The main task and challenge that the upholders of constitutionalism face, and will always face, is not that of identifying, sifting out, setting aside and then renouncing arguments that others may cynically appropriate and abuse.

It is to uphold forthrightly “against all comers” the view that the Constitution, constitutionalism and the constitutionally-based rule of law are supreme and must remain so, no matter what arguments –– ostensibly plausible or far-fetched, responsibly or unconscionably proffered –– that those hostile to it may be pleased to adduce.

* Daulat in its proper place, constitutionalism too

Both daulat and sovereignty may be recognized, each for what it is and each in its place.

The place of daulat is in the public cultural imagination of the pre-modern and traditional Malay social order; the place of sovereignty, these days constitutionally-based popular sovereignty, is at the foundation of the modern democratic nation-state.
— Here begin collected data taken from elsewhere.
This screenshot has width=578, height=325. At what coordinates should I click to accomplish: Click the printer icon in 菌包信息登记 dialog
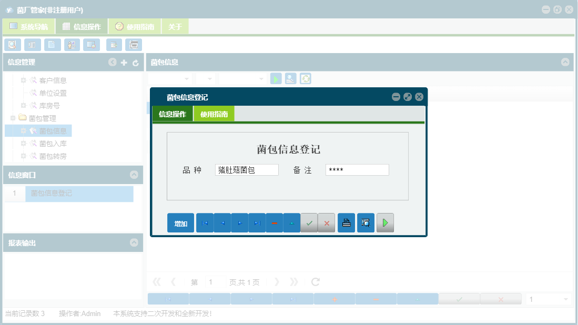tap(346, 222)
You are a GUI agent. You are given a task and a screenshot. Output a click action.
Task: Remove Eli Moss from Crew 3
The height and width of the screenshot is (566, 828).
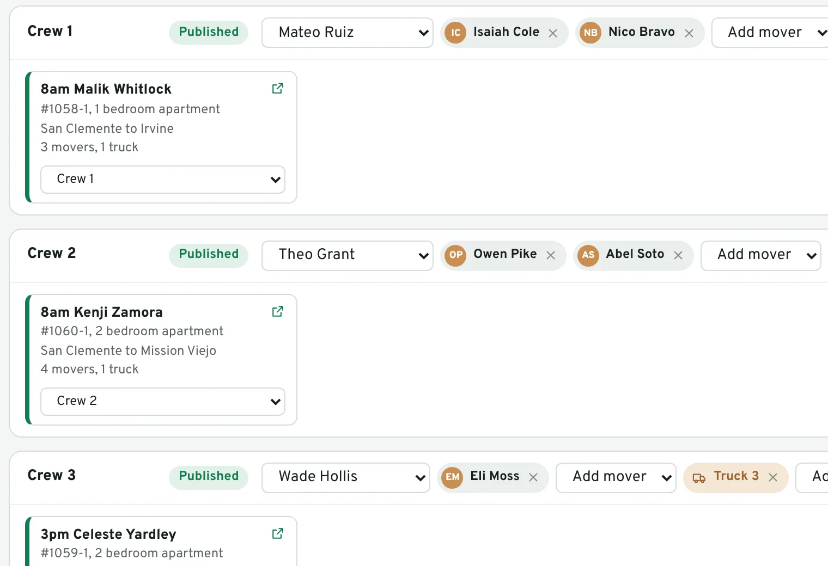(533, 477)

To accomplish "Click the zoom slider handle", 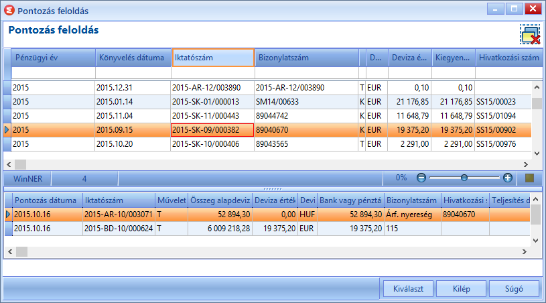I will [x=464, y=178].
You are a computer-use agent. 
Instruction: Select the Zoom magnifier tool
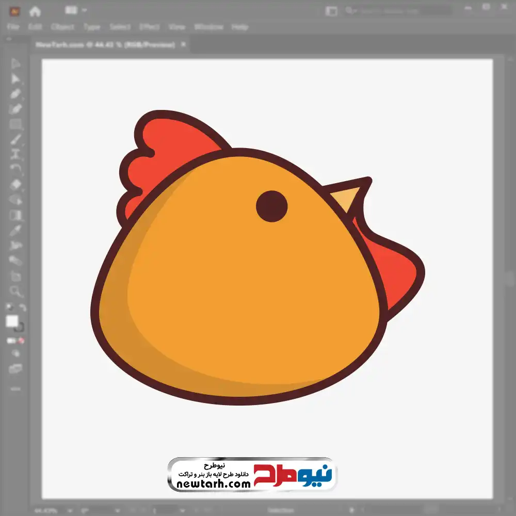[x=16, y=292]
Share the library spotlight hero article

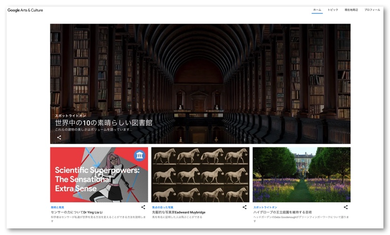point(59,138)
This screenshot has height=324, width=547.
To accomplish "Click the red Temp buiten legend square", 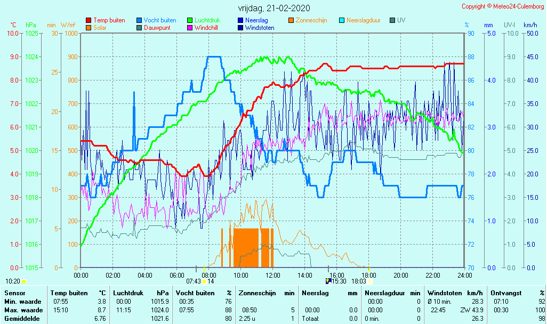I will pyautogui.click(x=89, y=20).
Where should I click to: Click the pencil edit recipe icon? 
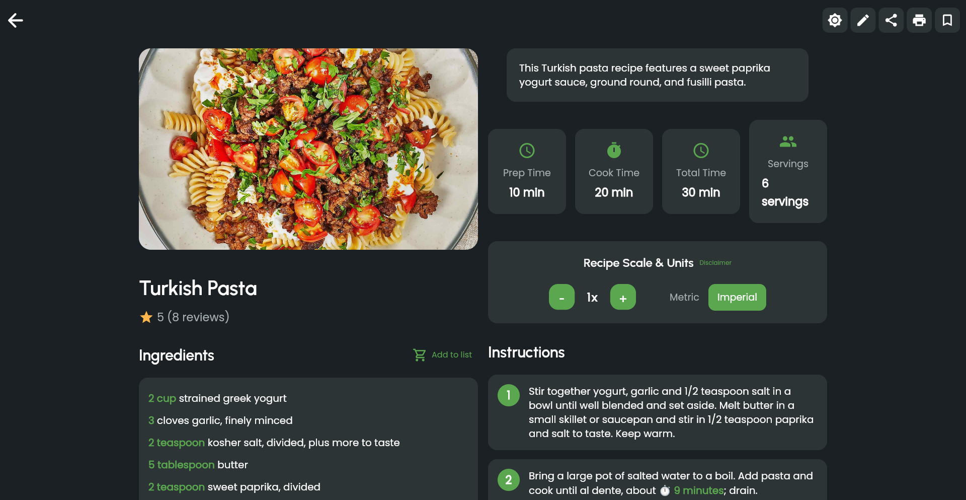point(863,21)
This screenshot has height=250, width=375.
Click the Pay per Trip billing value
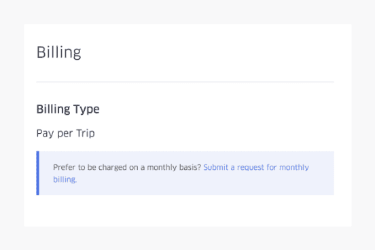pyautogui.click(x=65, y=133)
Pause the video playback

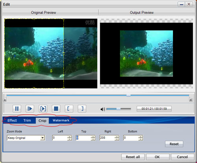coord(17,109)
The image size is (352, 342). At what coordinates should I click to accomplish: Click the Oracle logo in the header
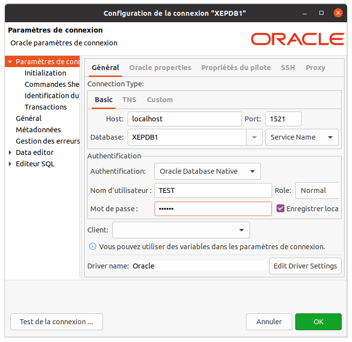point(297,39)
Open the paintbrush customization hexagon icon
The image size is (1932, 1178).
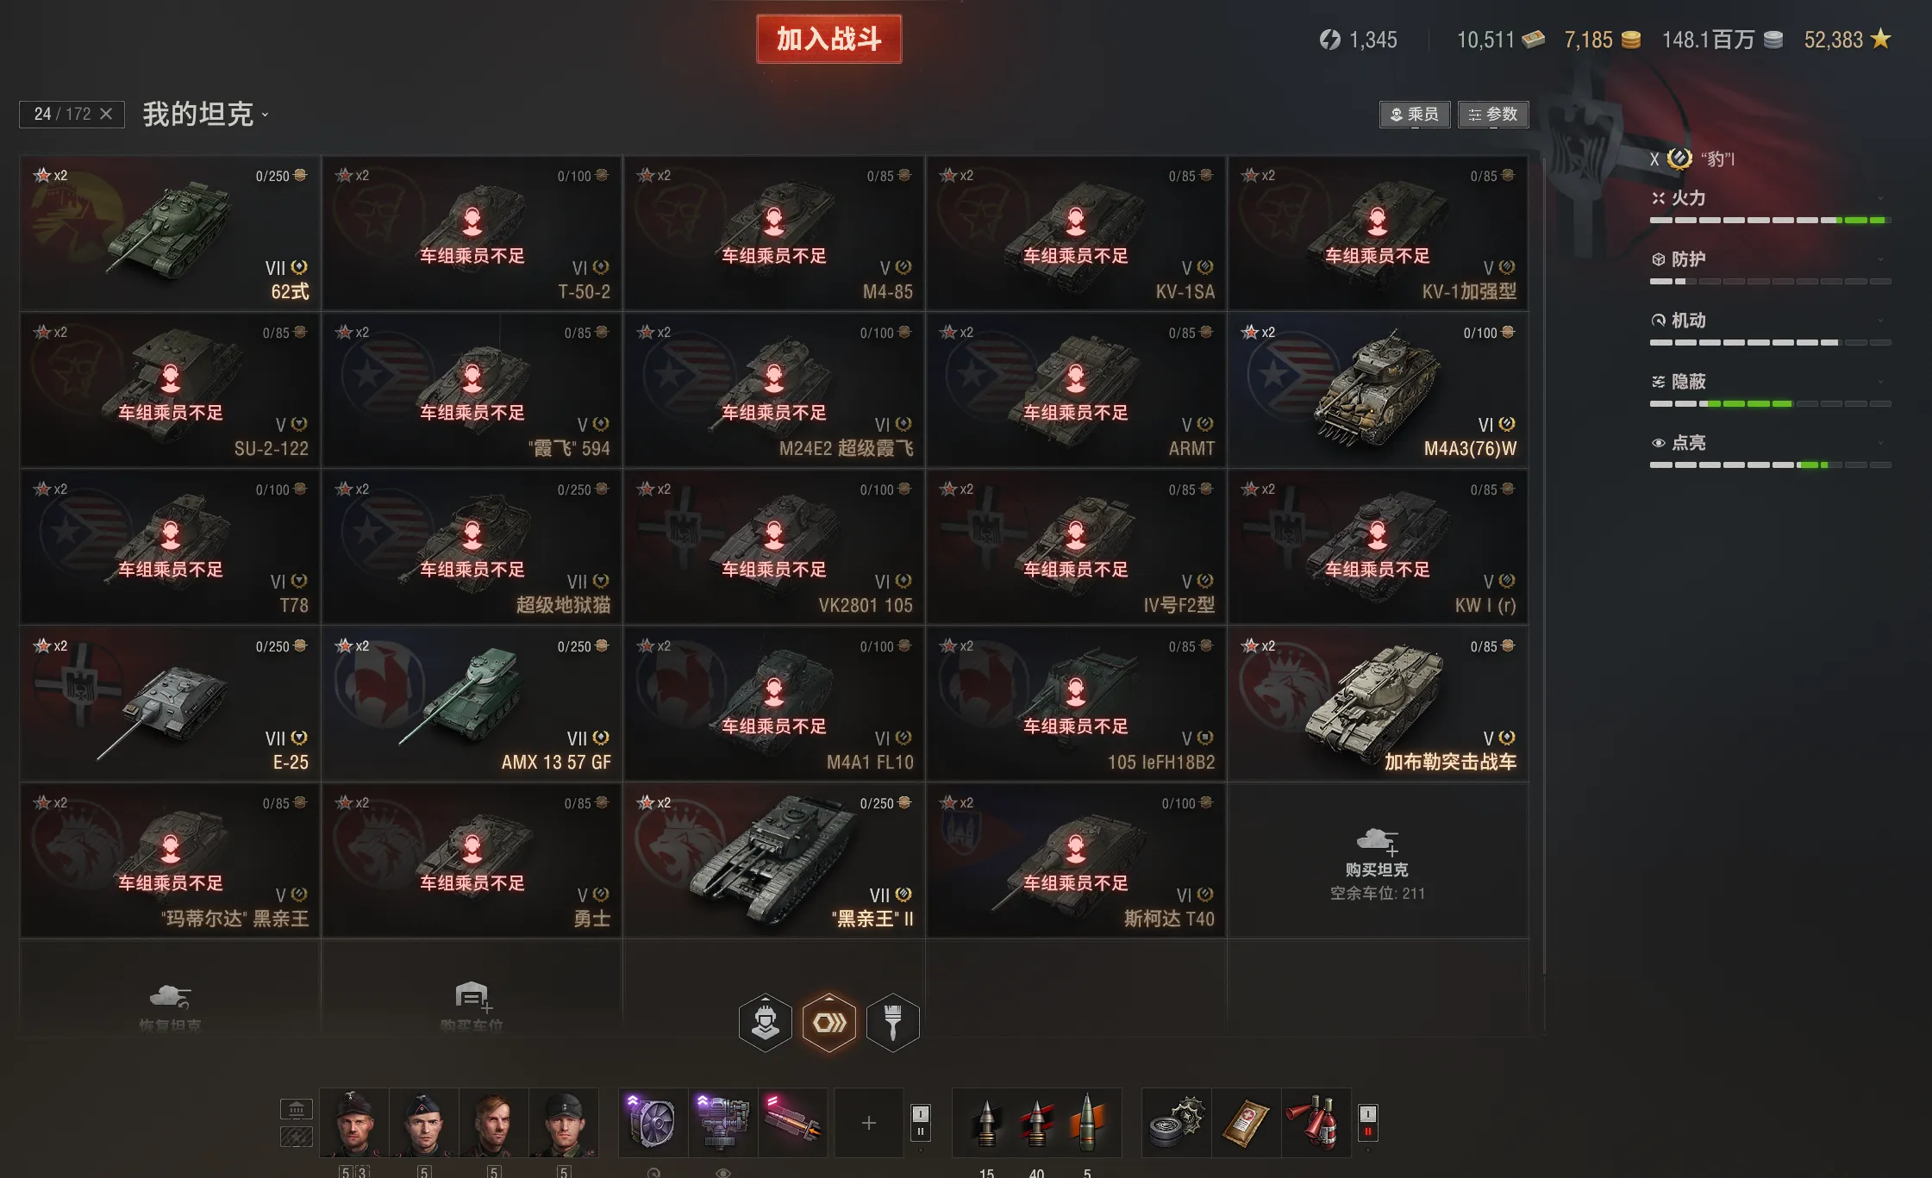tap(892, 1023)
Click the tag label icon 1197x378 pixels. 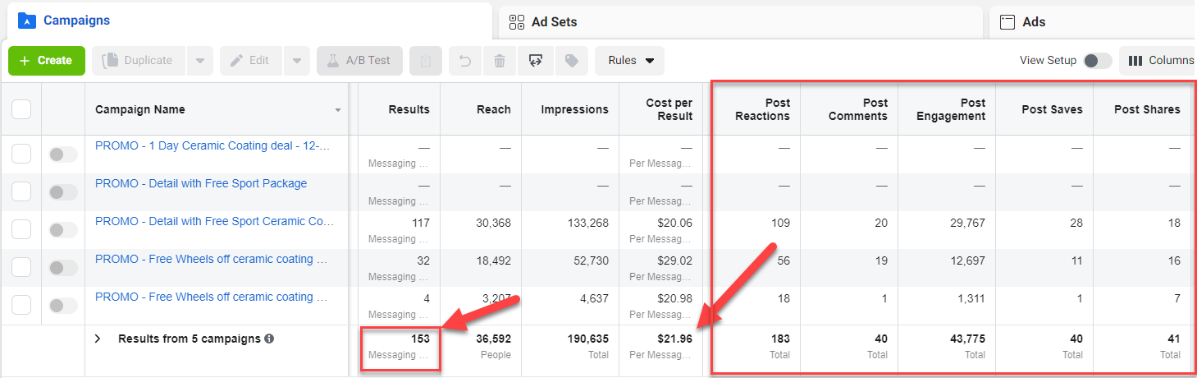click(x=572, y=61)
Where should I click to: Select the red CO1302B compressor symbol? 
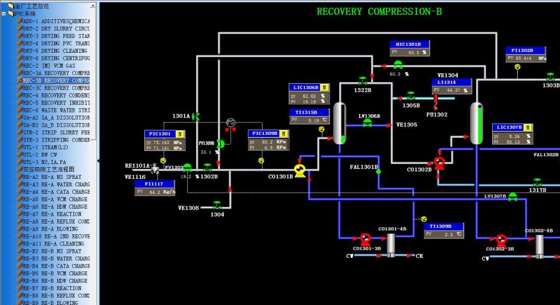pyautogui.click(x=439, y=163)
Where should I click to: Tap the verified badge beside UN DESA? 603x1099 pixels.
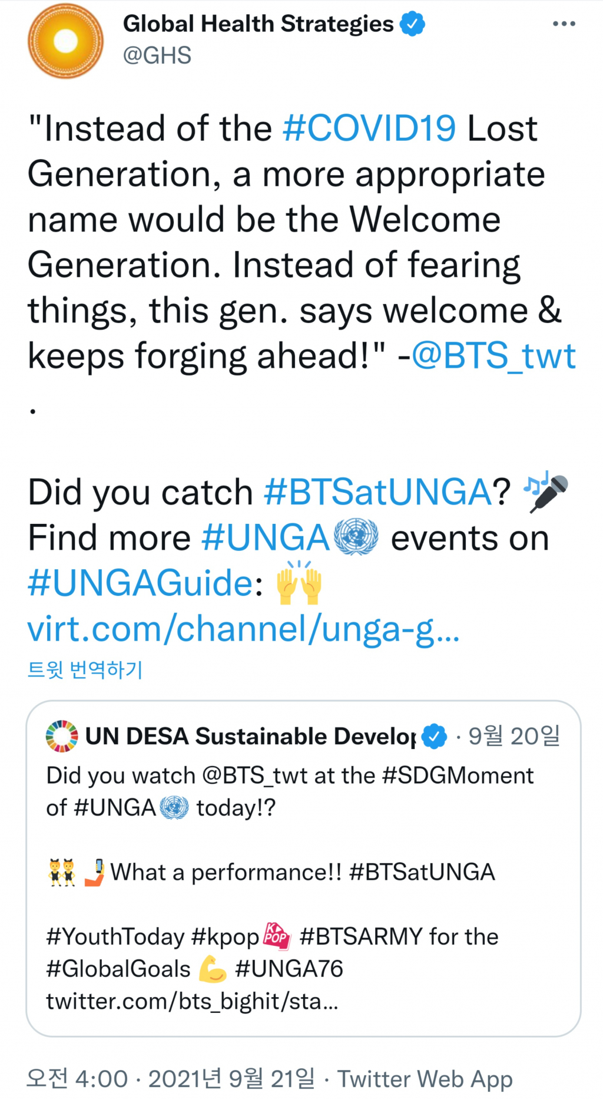[x=435, y=736]
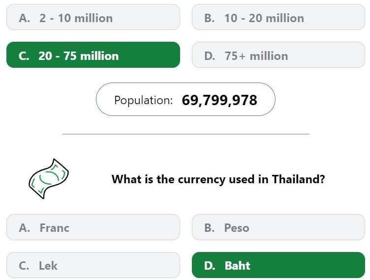The height and width of the screenshot is (280, 370).
Task: Click the population number 69,799,978
Action: [x=219, y=100]
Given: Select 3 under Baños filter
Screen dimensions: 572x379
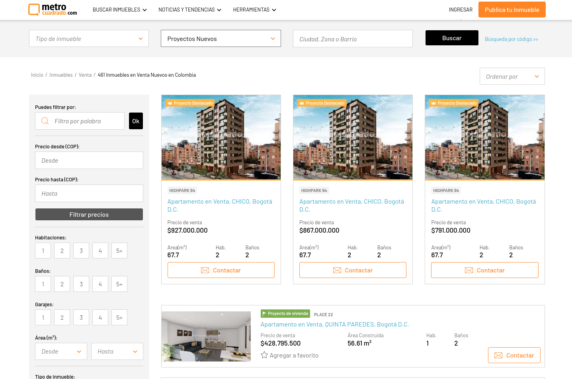Looking at the screenshot, I should (81, 284).
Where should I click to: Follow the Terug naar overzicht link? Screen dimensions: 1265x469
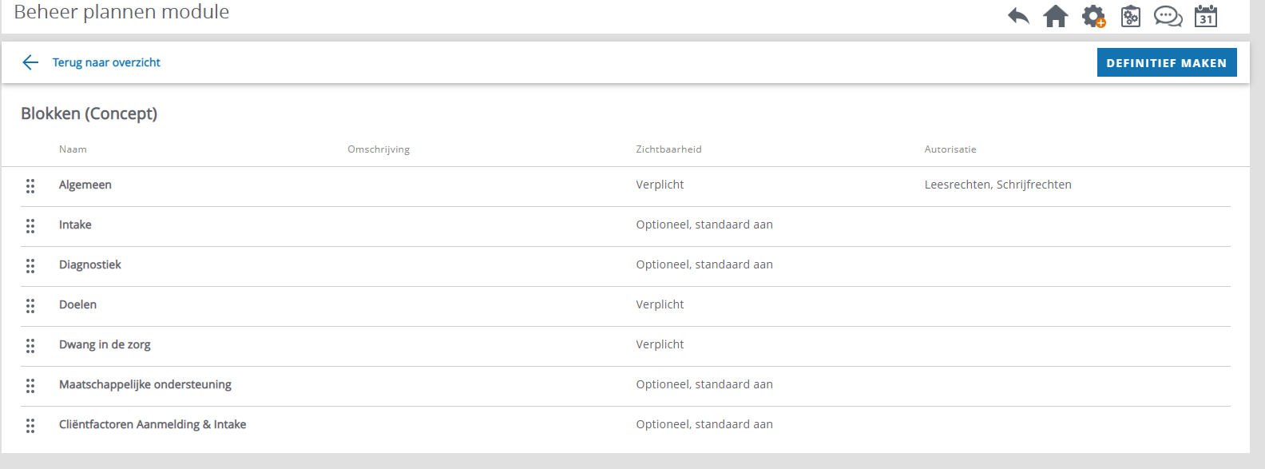coord(106,62)
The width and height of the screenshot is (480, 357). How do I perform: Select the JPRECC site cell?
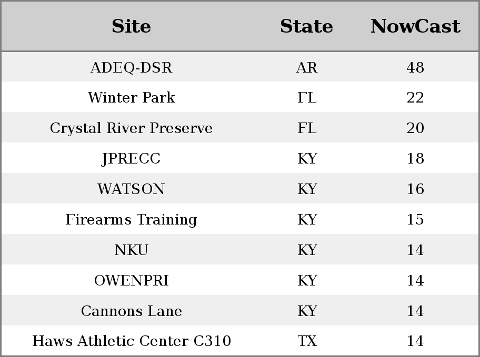131,159
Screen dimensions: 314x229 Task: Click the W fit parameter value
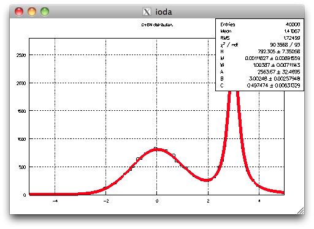click(277, 65)
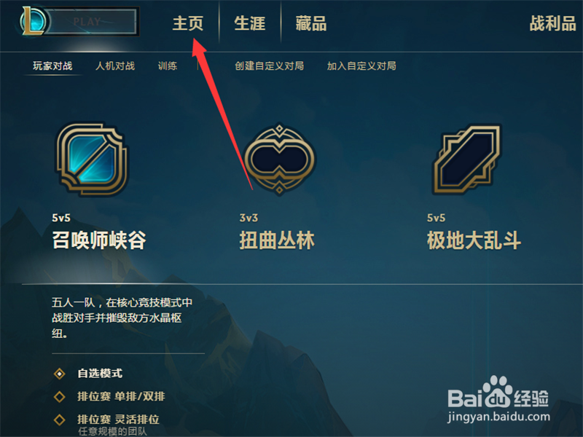Choose the 排位赛 单排/双排 radio option
Screen dimensions: 583x437
(x=60, y=396)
Each has its place, and each is to be honoured in its place. Its own place. There, and not to be inserted cuckoo-like into that of the other.

[Series to be concluded with Part 6 next week. Part 1, 2, 3 and 4 are available HERE, HERE, HERE and HERE]

Clive Kessler is Emeritus Professor of Sociology & Anthropology at The University of New South Wales in Sydney. Throughout the 1970s he taught courses, both undergraduate and postgraduate, about the Southeast Asian world and regional cultural history at Columbia University, New York. This article is based on Clive Kessler’s paper, “Daulat, kedaulatan and sovereignty: Authority, legitimacy, constitutionalism and modernity in the Malay world.”

FOOTNOTES

(26) The astute lawyer’s insight is not unprecedented. The idea that certain socially necessary fictions are, or may become, real (and, through ritual affirmation, are made to enjoy this more than merely apparent or delusional reality), has been a commonplace in anthropology at least since the time, in the early twentieth century, of Bronislaw Malinowski (1884-1942) with his idea of “mythological charters” of existing social reality and activities. This understanding is akin to what lawyers, in their expert domain, might call a truism or designate as “trite knowledge”.

Before Malinowski the same idea was powerfully articulated by Georges Sorel (1847-1922) in his insightful, if awkwardly and even inappropriately titled, Reflections on Violence (orig. 1908). Sorel argued that the idea of workers’ industrial solidarity that was forged and experienced in common struggle created and sustained that solidarity. The belief drives action, inspires confidence, takes shape in powerful practices and recurrent patterns of social activity, and so lends credence and solid form to the initiating belief.

(27) This was ever the primary point insisted upon by independent Malaysia’s greatest jurist, Tun Mohamed Suffian Hashim: that the Malaysian Constitution is the country’s supreme law; it and it alone is supreme –– not the legislature, not the executive, not the judiciary, not the Agong and what he may stand for or others may believe him to personify, only the Constitution. It is the charter of the nation’s sovereignty and the indisputable basis of the rule of law, of the government of the nation in all its aspects and dimensions.

If Tun Suffian was right –– and few legal scholars of genuine credibility in his time or since have dared to disagree with him on this cardinal point –– the Constitution is supreme and the Constitution, that of a modern nation state, is grounded in and expresses the popular national sovereignty of its people as citizens; and, whatever their traditional and continuing cultural significance and social roles may be, the Agong federally and the Council of Rulers from whose number the Agong is drawn for a finite period –– being creations or “artefacts” of the Constitution, and having no other formal grounding or standing in those capacities outside of it –– serve as the symbolic personification of that modern national Constitution and hence as embodiments of the principles of Malaysian national constitutionalism. A popular national democratic constitutionalism.

In no way does the Federal Constitution create, acknowledge or authorize any royal power standing outside and independent of the Constitution. There is no constitutional basis for extra-constitutional royal prerogative.